Data in this exercise:
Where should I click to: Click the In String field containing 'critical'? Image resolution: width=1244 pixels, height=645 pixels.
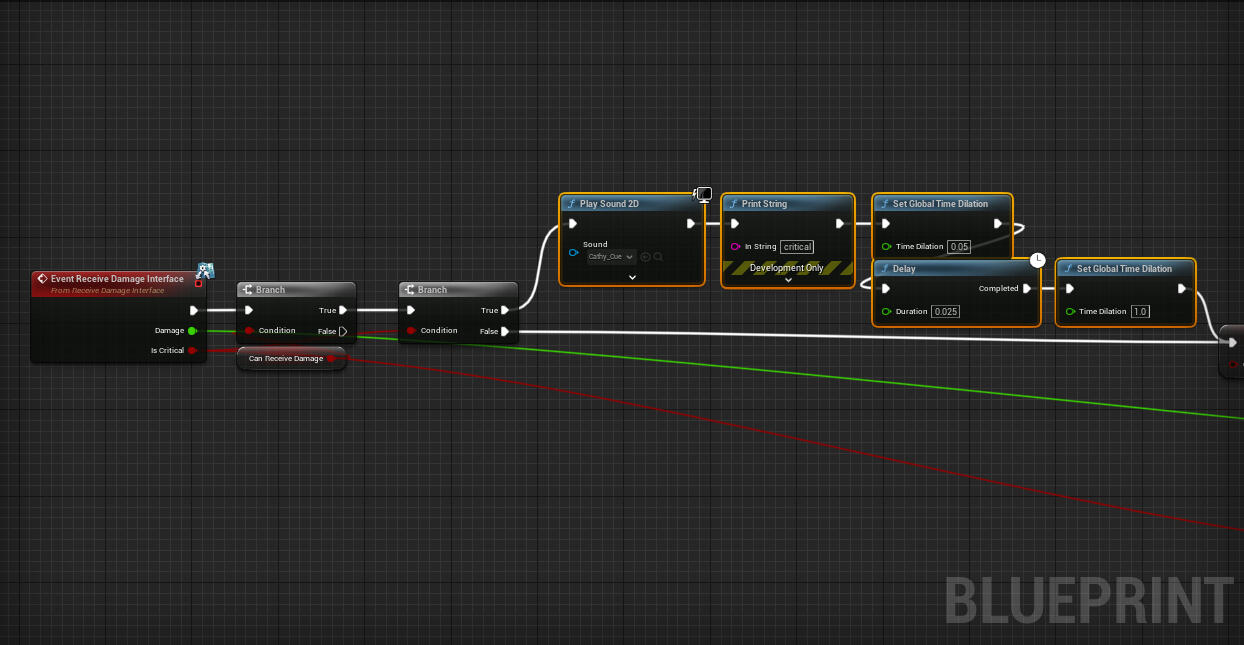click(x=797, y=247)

==

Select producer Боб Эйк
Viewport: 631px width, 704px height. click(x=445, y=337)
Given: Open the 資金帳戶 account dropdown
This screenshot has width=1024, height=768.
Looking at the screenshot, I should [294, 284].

Work required: Please output the lines from the one containing "Where should I" through the one containing "click(x=797, y=247)", both included, unchanged and without the pictures.

Task result:
Where should I click to: Click the In String field containing 'critical'? Image resolution: width=1244 pixels, height=645 pixels.
click(x=797, y=247)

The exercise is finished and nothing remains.